### TASK INSTRUCTIONS
In the records that follow, find the line containing "Given: Click the" and the line containing "Task: Switch to the Travel History tab", then transcribe both and every line between them exactly, omitting pictures.

### EXERCISE MATERIALS

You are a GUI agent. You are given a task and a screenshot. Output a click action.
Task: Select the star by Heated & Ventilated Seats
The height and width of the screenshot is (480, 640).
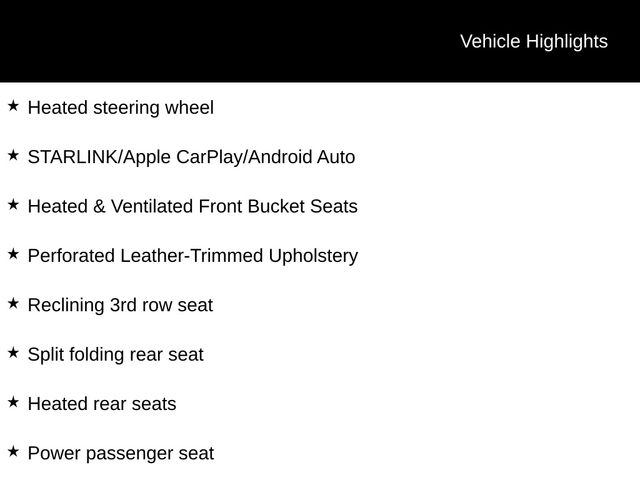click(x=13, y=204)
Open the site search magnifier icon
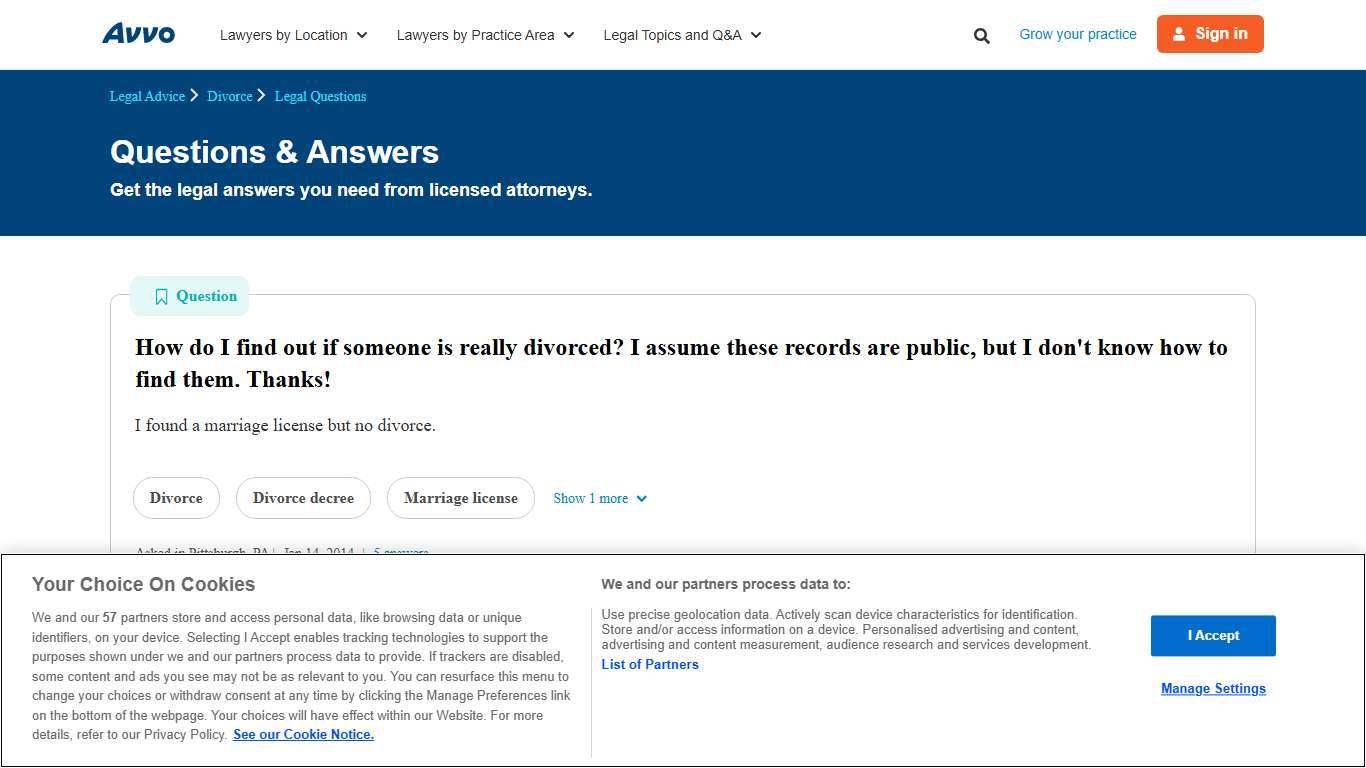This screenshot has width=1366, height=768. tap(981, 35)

==

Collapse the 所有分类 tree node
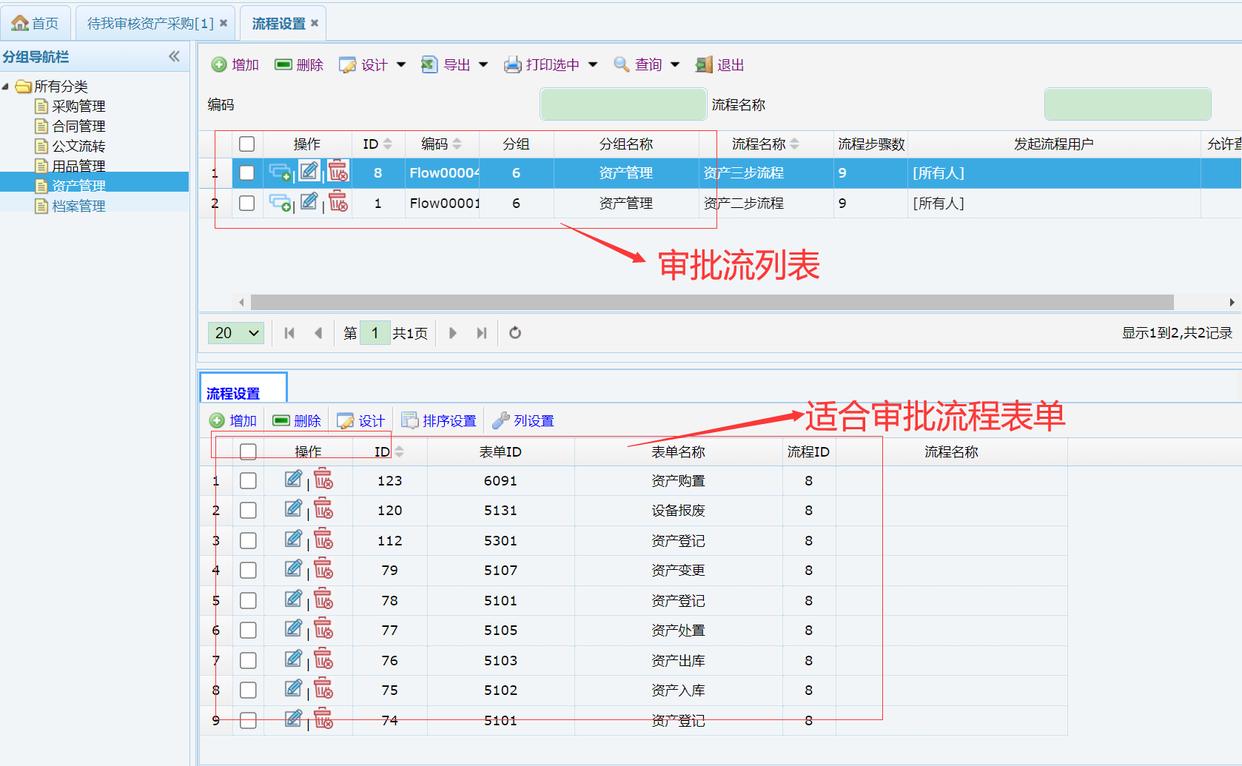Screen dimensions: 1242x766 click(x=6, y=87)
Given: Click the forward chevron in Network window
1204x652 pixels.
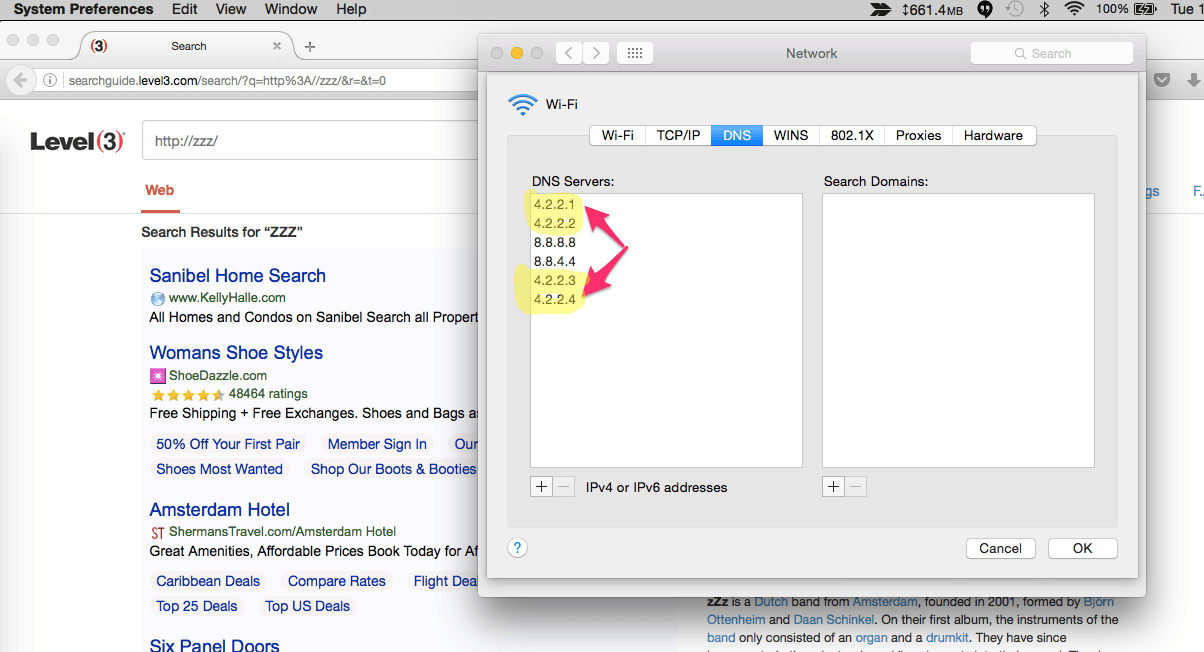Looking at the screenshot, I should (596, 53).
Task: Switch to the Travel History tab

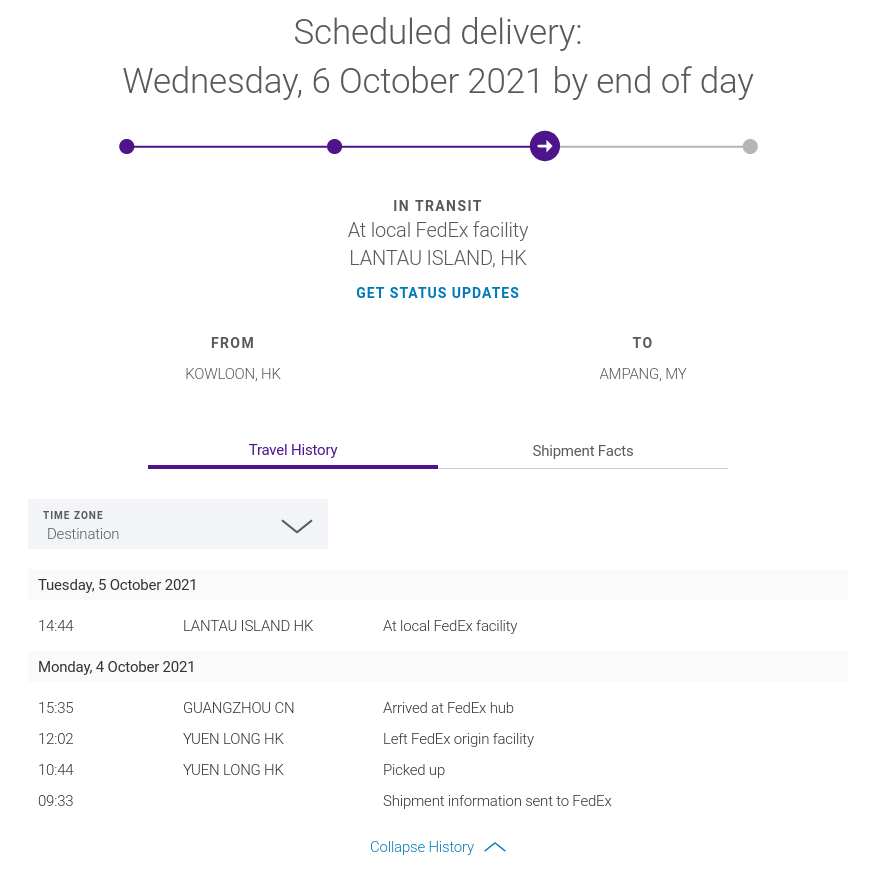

---

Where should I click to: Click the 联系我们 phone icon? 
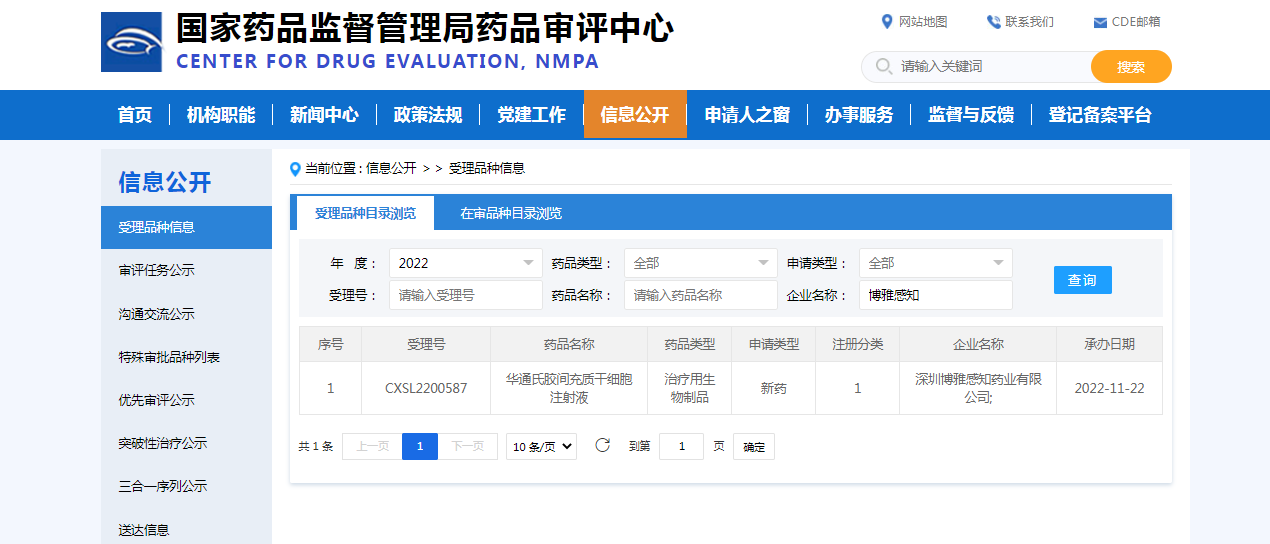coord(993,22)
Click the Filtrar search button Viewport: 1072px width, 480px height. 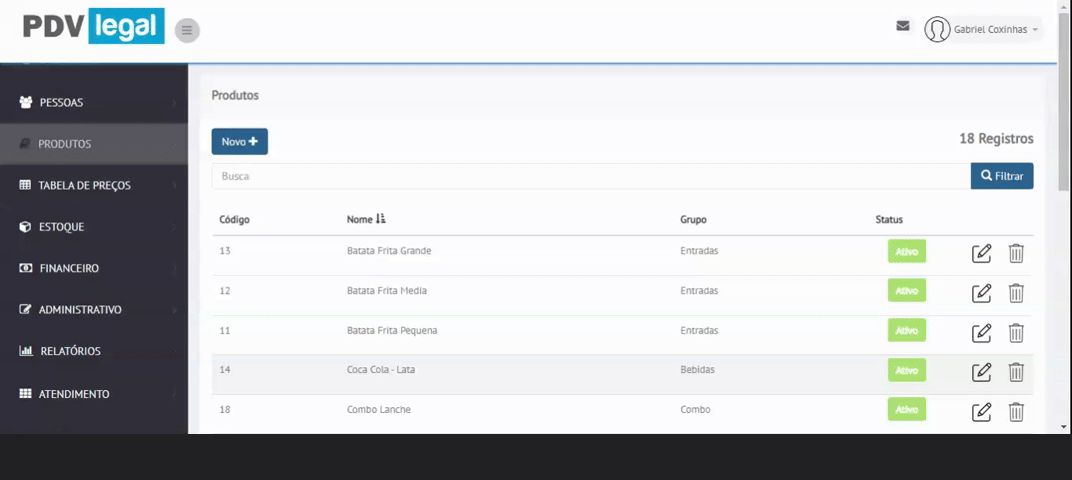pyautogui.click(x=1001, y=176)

### EXERCISE RESULT
Given: Click the forward chevron in Network window
1204x652 pixels.
Looking at the screenshot, I should (596, 53).
Task: Switch to the Travel History tab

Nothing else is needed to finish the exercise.